Wednesday, December 19, 2007
1983 to 2004

More Canadian women have gone back to work after giving birth to a child during the past two decades, and fewer have quit their jobs, according to a new study.

However, both long- and short-term employment rates of mothers were consistently lower than those of other working women between 1984 and 2004.

The study, published today in the online edition of Perspectives on Labour and Income, examined the impact of childbirth on employment and earnings, using data from the Longitudinal Workers File, a random sample of all Canadian workers. The findings show that changes in maternity leave have a virtually immediate effect on women's labour market behaviour.

The mothers in this study were aged 20 to 39 in the year they gave birth. They were employed before giving birth and had experienced no other job separation that year. In the previous year, they had worked and had not given birth.

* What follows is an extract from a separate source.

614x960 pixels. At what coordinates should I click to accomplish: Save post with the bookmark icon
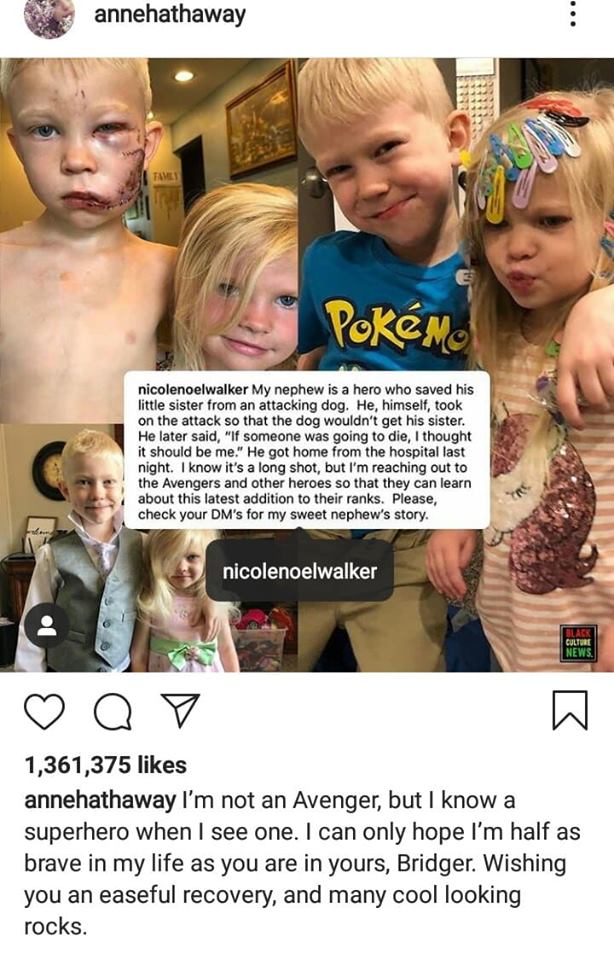tap(570, 710)
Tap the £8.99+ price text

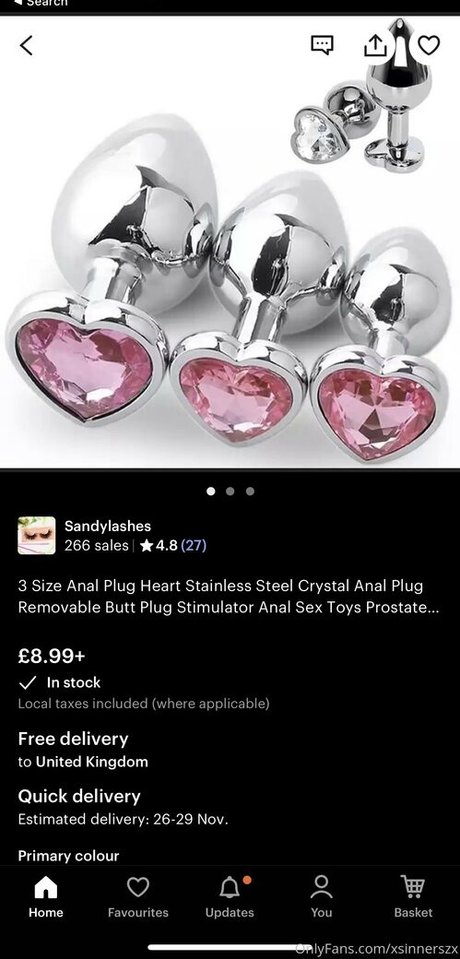coord(51,656)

The study found that short-term employment rates of successive cohorts of mothers increased from the mid-1980s to the end of the 1990s. They started to decline in the early 2000s.

For example, among mothers who gave birth in 1984, the employment rate in the first year after childbirth was 84%. The rate reached 91% among those giving birth in 1999, then dropped to between 87% and 88% for those giving birth just after the turn of the millennium.

Longer-term employment rates were also compared. For example, in 2004, the employment rate among women who had had a child three years earlier in 2001 was 84%. The corresponding employment rate of other working women was 91%.

The study said it is not surprising that the post-childbirth employment rates of mothers were generally lower than those of other women because the birth of a child increases the marginal costs and reduces the marginal benefits of working.

The study also found that women who gave birth were less likely to withdraw from the labour market during post-childbirth years in the early 2000s than in the mid-1980s.

For example, about 8% of mothers who gave birth in the mid- and late 1980s quit the labour market in the first three years after childbirth. However, in the late 1990s and early 2000s, the proportion was less than 6%.

Mothers also experienced a strong decline in earnings during the year following childbirth, and these declines increased over time, the study found.

During the 1980s, the birth of a child lowered earnings of the mother by about 28% in the year that the child was born. This decline accelerated to 30% in the 1990s and to about 33% after 2000.

Earnings declines persisted into the post-childbirth years. For example, in the first year after childbirth, the mother's earnings dropped between 14% and 18% before 2001 and between 37% and 39% since then.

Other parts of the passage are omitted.